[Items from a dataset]
********************
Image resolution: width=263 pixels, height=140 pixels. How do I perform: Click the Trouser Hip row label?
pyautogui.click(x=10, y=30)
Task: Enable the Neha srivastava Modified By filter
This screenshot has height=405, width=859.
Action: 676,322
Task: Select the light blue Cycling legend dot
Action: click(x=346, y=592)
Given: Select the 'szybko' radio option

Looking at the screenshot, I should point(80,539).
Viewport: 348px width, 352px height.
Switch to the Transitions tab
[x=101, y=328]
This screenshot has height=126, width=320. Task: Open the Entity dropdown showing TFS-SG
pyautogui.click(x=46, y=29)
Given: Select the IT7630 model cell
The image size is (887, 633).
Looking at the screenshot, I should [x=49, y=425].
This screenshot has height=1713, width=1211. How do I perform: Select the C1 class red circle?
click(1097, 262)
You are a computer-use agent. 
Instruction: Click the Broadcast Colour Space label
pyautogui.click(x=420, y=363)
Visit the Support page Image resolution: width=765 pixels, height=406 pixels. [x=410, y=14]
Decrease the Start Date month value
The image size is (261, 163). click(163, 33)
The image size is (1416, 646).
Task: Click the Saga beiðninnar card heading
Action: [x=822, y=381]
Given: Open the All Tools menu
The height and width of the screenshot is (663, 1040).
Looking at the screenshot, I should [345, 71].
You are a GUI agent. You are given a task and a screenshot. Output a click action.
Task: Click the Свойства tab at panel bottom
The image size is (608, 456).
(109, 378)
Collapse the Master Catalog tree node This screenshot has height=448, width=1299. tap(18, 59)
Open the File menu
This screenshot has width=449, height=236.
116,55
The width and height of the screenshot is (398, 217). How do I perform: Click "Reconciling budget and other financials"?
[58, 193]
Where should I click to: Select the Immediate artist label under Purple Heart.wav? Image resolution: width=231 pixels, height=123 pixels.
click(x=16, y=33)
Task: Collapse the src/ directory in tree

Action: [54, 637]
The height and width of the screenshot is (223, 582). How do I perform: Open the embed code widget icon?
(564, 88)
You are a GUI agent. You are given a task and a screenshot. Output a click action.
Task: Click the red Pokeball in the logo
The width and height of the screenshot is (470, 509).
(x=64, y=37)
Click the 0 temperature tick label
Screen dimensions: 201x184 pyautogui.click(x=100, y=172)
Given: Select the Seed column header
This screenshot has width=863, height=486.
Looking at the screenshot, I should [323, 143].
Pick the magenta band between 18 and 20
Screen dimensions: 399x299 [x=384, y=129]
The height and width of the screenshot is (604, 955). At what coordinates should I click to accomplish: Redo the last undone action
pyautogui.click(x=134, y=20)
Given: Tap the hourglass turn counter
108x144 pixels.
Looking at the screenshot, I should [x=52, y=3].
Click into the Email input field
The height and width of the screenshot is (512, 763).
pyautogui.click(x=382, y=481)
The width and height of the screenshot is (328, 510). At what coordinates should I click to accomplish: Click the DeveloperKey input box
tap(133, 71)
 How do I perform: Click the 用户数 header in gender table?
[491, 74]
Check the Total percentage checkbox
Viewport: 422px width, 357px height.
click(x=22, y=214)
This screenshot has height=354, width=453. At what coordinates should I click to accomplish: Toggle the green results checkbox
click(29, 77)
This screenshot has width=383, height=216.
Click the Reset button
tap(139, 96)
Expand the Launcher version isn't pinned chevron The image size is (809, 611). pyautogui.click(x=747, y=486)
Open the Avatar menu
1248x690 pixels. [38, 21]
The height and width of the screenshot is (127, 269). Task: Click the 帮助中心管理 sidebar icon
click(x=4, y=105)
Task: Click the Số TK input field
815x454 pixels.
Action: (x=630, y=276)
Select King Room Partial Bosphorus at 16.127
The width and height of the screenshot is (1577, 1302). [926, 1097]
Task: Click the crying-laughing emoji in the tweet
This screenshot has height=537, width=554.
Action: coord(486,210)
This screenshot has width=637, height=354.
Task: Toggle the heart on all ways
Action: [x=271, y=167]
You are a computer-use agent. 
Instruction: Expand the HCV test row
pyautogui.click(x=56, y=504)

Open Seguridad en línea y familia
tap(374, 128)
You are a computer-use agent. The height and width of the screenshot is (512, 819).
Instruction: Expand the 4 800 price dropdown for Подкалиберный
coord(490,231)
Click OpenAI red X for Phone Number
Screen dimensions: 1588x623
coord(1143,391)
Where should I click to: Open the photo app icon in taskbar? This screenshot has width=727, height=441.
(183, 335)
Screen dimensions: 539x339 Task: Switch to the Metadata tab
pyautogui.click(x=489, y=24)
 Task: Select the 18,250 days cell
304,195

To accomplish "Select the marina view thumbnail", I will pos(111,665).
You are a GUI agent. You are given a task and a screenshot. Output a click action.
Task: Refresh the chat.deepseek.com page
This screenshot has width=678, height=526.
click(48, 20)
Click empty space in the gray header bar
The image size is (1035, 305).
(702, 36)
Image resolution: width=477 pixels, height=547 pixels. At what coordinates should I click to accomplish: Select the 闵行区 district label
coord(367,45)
********************
Instructions to follow:
Each entry above must be repeated exactly, with nothing dropped.

Answer to this problem:
Image resolution: width=263 pixels, height=140 pixels. How do I perform: Click the Trouser Hip row label?
pyautogui.click(x=10, y=30)
Task: Enable the Neha srivastava Modified By filter
This screenshot has height=405, width=859.
Action: 676,322
Task: Select the light blue Cycling legend dot
Action: click(x=346, y=592)
Given: Select the 'szybko' radio option

Looking at the screenshot, I should point(80,539).
Viewport: 348px width, 352px height.
Switch to the Transitions tab
[x=101, y=328]
This screenshot has height=126, width=320. Task: Open the Entity dropdown showing TFS-SG
pyautogui.click(x=46, y=29)
Given: Select the IT7630 model cell
The image size is (887, 633).
Looking at the screenshot, I should [x=49, y=425].
This screenshot has height=1713, width=1211. How do I perform: Select the C1 class red circle?
click(1097, 262)
You are a computer-use agent. 
Instruction: Click the Broadcast Colour Space label
pyautogui.click(x=420, y=363)
Visit the Support page Image resolution: width=765 pixels, height=406 pixels. [x=410, y=14]
Decrease the Start Date month value
The image size is (261, 163). click(163, 33)
The image size is (1416, 646).
Task: Click the Saga beiðninnar card heading
Action: [x=822, y=381]
Given: Open the All Tools menu
The height and width of the screenshot is (663, 1040).
Looking at the screenshot, I should [345, 71].
You are a GUI agent. You are given a task and a screenshot. Output a click action.
Task: Click the Свойства tab at panel bottom
The image size is (608, 456).
(109, 378)
Collapse the Master Catalog tree node This screenshot has height=448, width=1299. tap(18, 59)
Open the File menu
This screenshot has width=449, height=236.
116,55
The width and height of the screenshot is (398, 217). How do I perform: Click "Reconciling budget and other financials"?
[58, 193]
Where should I click to: Select the Immediate artist label under Purple Heart.wav? Image resolution: width=231 pixels, height=123 pixels.
click(x=16, y=33)
Task: Collapse the src/ directory in tree

Action: [54, 637]
The height and width of the screenshot is (223, 582). How do I perform: Open the embed code widget icon?
(564, 88)
You are a GUI agent. You are given a task and a screenshot. Output a click action.
Task: Click the red Pokeball in the logo
The width and height of the screenshot is (470, 509).
(x=64, y=37)
Click the 0 temperature tick label
Screen dimensions: 201x184 pyautogui.click(x=100, y=172)
Given: Select the Seed column header
This screenshot has width=863, height=486.
Looking at the screenshot, I should [323, 143].
Pick the magenta band between 18 and 20
Screen dimensions: 399x299 [x=384, y=129]
The height and width of the screenshot is (604, 955). At what coordinates should I click to accomplish: Redo the last undone action
pyautogui.click(x=134, y=20)
Given: Tap the hourglass turn counter
108x144 pixels.
Looking at the screenshot, I should [x=52, y=3].
Click into the Email input field
The height and width of the screenshot is (512, 763).
pyautogui.click(x=382, y=481)
The width and height of the screenshot is (328, 510). At what coordinates should I click to accomplish: Click the DeveloperKey input box
tap(133, 71)
 How do I perform: Click the 用户数 header in gender table?
[491, 74]
Check the Total percentage checkbox
Viewport: 422px width, 357px height.
click(x=22, y=214)
This screenshot has height=354, width=453. At what coordinates should I click to accomplish: Toggle the green results checkbox
click(29, 77)
This screenshot has width=383, height=216.
Click the Reset button
tap(139, 96)
Expand the Launcher version isn't pinned chevron The image size is (809, 611). pyautogui.click(x=747, y=486)
Open the Avatar menu
1248x690 pixels. [38, 21]
The height and width of the screenshot is (127, 269). Task: Click the 帮助中心管理 sidebar icon
click(x=4, y=105)
Task: Click the Số TK input field
815x454 pixels.
Action: (x=630, y=276)
Select King Room Partial Bosphorus at 16.127
The width and height of the screenshot is (1577, 1302). [926, 1097]
Task: Click the crying-laughing emoji in the tweet
This screenshot has height=537, width=554.
Action: coord(486,210)
This screenshot has width=637, height=354.
Task: Toggle the heart on all ways
Action: [x=271, y=167]
You are a computer-use agent. 
Instruction: Expand the HCV test row
pyautogui.click(x=56, y=504)

Open Seguridad en línea y familia
tap(374, 128)
You are a computer-use agent. The height and width of the screenshot is (512, 819).
Instruction: Expand the 4 800 price dropdown for Подкалиберный
coord(490,231)
Click OpenAI red X for Phone Number
Screen dimensions: 1588x623
coord(1143,391)
Where should I click to: Open the photo app icon in taskbar? This screenshot has width=727, height=441.
(183, 335)
Screen dimensions: 539x339 Task: Switch to the Metadata tab
pyautogui.click(x=489, y=24)
 Task: Select the 18,250 days cell
304,195

To accomplish "Select the marina view thumbnail", I will pos(111,665).
You are a GUI agent. You are given a task and a screenshot. Output a click action.
Task: Refresh the chat.deepseek.com page
This screenshot has width=678, height=526.
click(48, 20)
Click empty space in the gray header bar
The image size is (1035, 305).
(702, 36)
Image resolution: width=477 pixels, height=547 pixels. At what coordinates should I click to accomplish: Select the 闵行区 district label
coord(367,45)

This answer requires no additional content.